Inter-areal and inter-laminar communication reflected in the spike-field coherence. A, B, Spike-field coherence between L2/3 RS cell-spiking activity in A1 and granular layer LFPs in A1 with and without ascending synaptic projection from L4 to L2/3. C, D, Spike-field coherence between L2/3 FS cell-spiking activity in A1 and superficial layer LFPs in Par2 with and without the top-down pathway.

Figure 9.

Cholinergic gating mechanism. A, Spectral power of L2/3 RS cell-spiking activity depending on the connection strengths from FS to RS and from SI to FS cells, respectively. The x-axis shows the connection strength from SI to FS cells. Red, green, and blue lines show the results with 60%, 80%, and 100% connection strength from FS to RS cells, respectively.
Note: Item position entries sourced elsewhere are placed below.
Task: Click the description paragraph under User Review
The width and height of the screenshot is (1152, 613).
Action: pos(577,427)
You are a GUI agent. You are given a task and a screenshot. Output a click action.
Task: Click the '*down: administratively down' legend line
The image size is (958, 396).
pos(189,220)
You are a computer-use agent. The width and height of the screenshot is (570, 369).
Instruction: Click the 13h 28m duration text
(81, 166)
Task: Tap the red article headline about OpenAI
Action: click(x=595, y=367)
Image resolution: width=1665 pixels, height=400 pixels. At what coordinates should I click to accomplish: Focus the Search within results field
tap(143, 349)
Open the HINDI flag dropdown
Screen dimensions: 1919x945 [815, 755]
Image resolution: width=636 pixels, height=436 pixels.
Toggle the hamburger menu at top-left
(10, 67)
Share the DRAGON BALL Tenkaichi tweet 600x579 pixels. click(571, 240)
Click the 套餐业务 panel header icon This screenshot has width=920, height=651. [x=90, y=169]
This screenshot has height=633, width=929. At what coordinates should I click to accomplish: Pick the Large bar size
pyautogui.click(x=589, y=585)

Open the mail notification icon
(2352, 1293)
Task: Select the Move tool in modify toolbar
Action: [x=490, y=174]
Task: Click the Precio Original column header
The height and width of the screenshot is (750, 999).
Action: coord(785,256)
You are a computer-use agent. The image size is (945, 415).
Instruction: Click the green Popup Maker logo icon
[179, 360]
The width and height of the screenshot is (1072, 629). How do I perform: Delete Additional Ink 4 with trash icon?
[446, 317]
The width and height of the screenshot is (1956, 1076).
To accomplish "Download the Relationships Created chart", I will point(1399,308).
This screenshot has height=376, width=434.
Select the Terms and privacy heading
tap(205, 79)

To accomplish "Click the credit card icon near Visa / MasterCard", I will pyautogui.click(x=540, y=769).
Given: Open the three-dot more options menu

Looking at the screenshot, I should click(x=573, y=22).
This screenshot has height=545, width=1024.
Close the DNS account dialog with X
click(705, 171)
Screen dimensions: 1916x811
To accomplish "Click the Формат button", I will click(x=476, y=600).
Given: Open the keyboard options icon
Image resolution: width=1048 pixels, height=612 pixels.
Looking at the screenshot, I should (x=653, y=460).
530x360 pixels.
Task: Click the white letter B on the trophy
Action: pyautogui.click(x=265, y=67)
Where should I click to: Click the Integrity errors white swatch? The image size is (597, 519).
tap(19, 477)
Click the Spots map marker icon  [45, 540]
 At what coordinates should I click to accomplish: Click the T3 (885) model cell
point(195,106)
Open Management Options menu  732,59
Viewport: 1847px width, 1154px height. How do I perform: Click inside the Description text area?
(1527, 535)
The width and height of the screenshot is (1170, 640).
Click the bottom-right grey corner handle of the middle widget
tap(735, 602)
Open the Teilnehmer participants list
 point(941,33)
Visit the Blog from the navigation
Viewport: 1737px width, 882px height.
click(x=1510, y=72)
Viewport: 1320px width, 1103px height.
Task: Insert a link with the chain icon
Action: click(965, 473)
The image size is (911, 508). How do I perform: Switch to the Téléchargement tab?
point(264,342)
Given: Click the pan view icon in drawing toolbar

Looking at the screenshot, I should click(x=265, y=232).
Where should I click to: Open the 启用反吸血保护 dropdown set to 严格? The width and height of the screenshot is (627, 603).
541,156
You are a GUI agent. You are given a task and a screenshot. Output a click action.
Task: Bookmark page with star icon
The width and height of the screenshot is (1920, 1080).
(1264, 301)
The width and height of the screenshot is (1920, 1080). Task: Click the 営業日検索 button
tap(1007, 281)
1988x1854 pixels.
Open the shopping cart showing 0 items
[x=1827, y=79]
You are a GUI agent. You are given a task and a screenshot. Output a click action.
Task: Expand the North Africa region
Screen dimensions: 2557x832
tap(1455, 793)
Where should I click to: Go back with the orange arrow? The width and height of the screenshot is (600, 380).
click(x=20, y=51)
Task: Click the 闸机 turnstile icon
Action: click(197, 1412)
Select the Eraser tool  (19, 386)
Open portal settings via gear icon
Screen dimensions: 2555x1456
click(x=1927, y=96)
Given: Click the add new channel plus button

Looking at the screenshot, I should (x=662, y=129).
B, Average spectral power of L4 E cell activity depending on the connection strength from L4 FS to L4 E cells. The numbers in the inset indicate relative strengths of the connection. C, D, Mean and SEs of spectral powers of L2/3 RS cell activity depending on the excitability of SI cells and the amount of M-currents in L2/3 SI cells, respectively. As before, 10 simulations are used for their calculations. The x-axes in C and D represent the applied current (I_app) and the amount of M-current, respectively.

Figure 10.

Effect of cholinergic modulation on the sensitivity of L4 E cells in response to synchronous external inputs. A, B, L4 cell activity of A1 in response to 40 Hz synchronous trains of EPSCs to L4 E and FS cells with and without cholinergic modulation, respectively. C, Spiking activity of L4 E cells with and without cholinergic modulation. D, Power spectra of L4 LFPs.